■ What is being asked
Leaving out all pictures, transcribe exactly the lines between the line with "Given: Click the green team switch icon" and the last line of the records below, both included.

■ Exercise data
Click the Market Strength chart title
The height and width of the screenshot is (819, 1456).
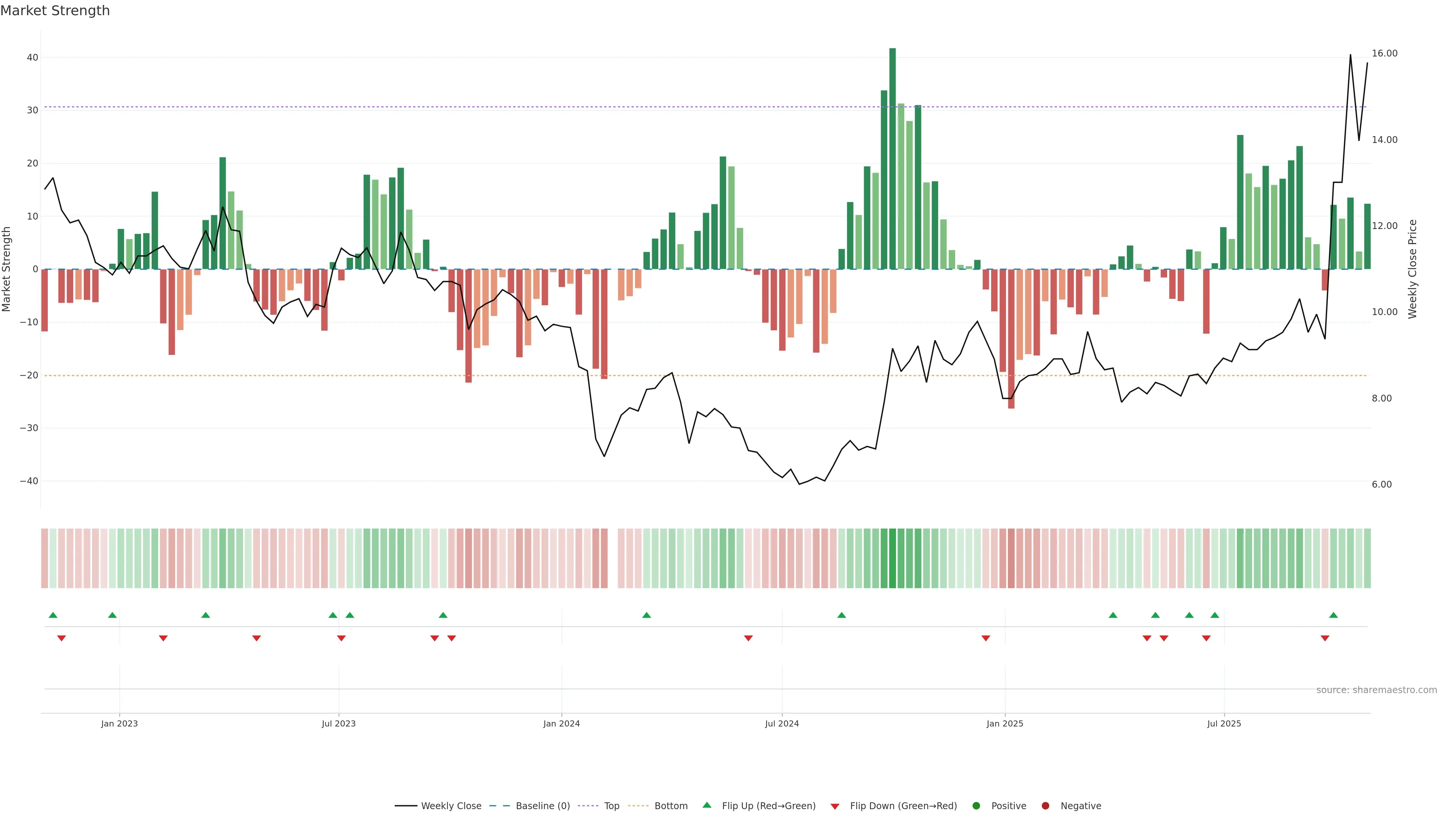(x=55, y=11)
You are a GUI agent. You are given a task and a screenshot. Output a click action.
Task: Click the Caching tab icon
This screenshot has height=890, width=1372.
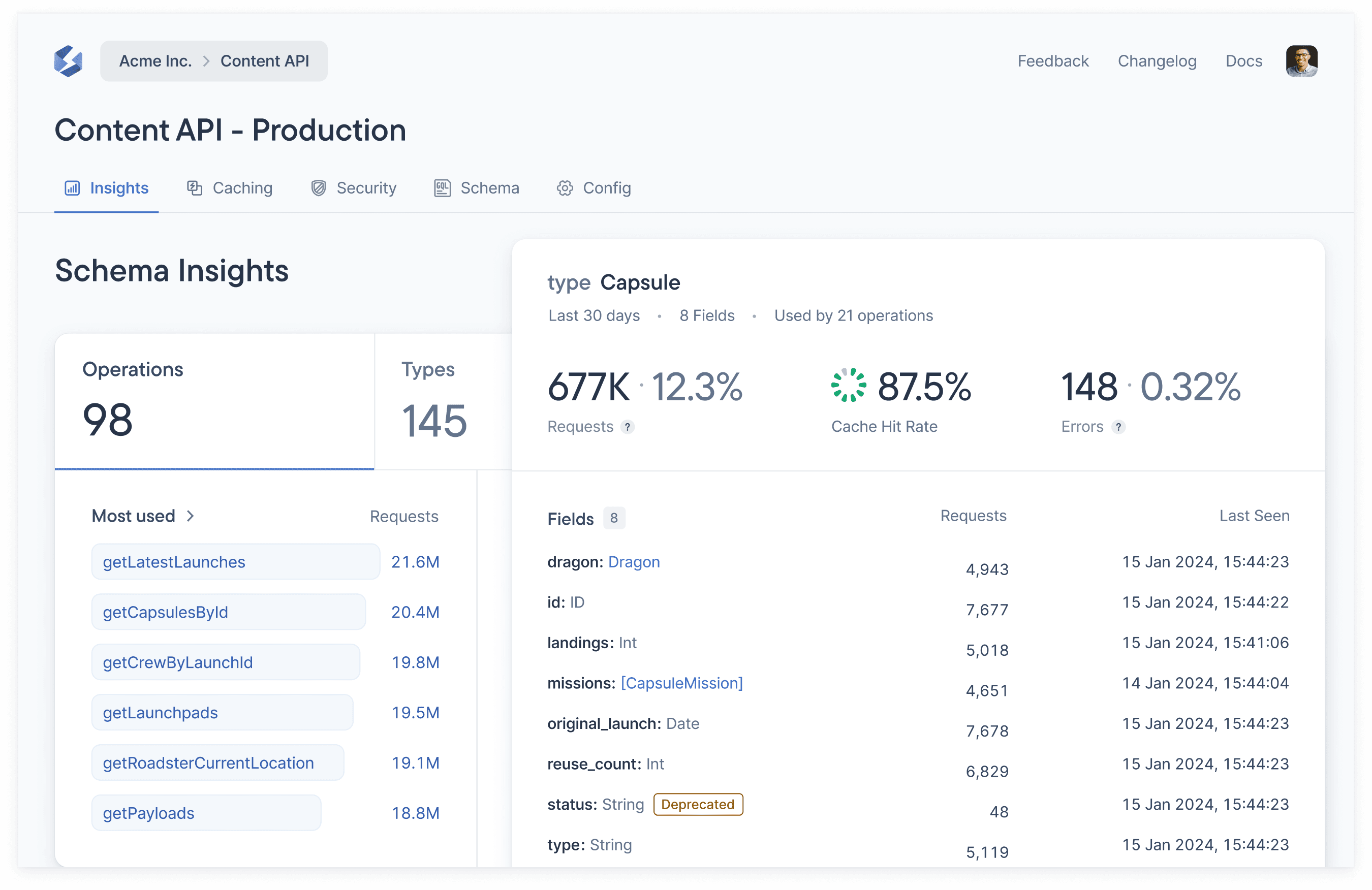(x=194, y=188)
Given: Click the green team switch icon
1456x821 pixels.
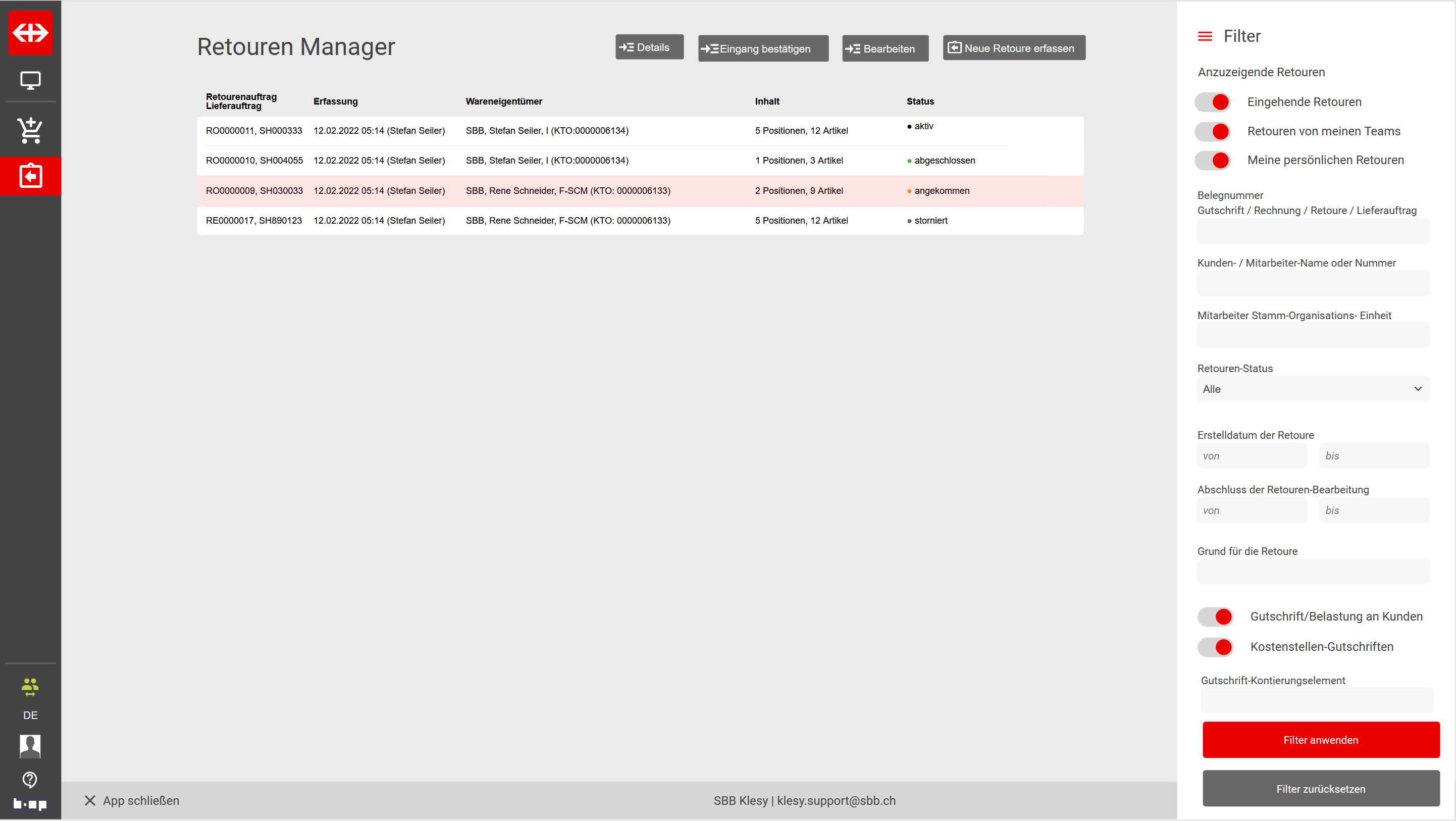Looking at the screenshot, I should coord(30,687).
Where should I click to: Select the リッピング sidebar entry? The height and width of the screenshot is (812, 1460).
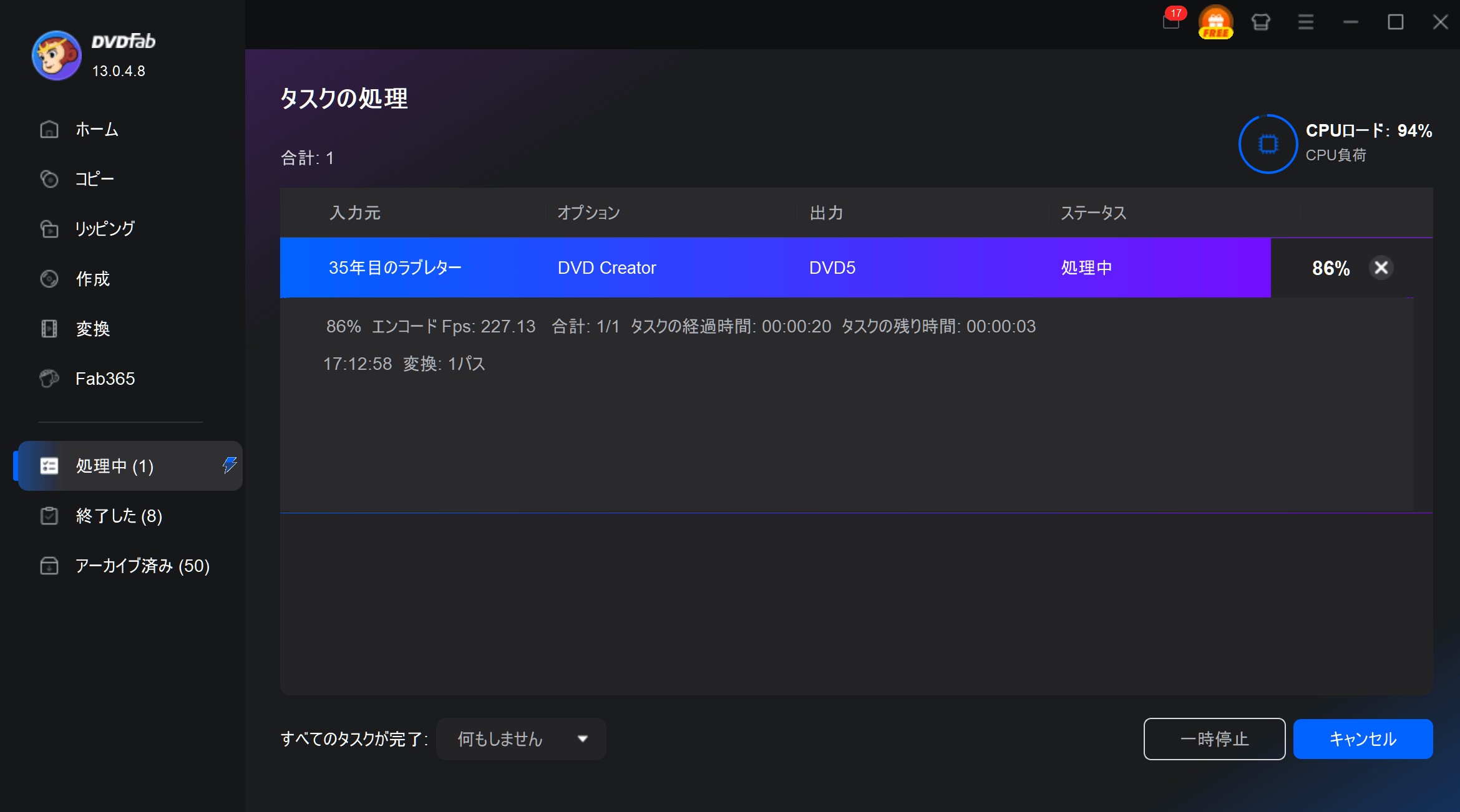pyautogui.click(x=104, y=229)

■ Your response
Given: Click the green team switch icon
1456x821 pixels.
Looking at the screenshot, I should coord(30,687).
Where should I click to: Select the リッピング sidebar entry? The height and width of the screenshot is (812, 1460).
pyautogui.click(x=104, y=229)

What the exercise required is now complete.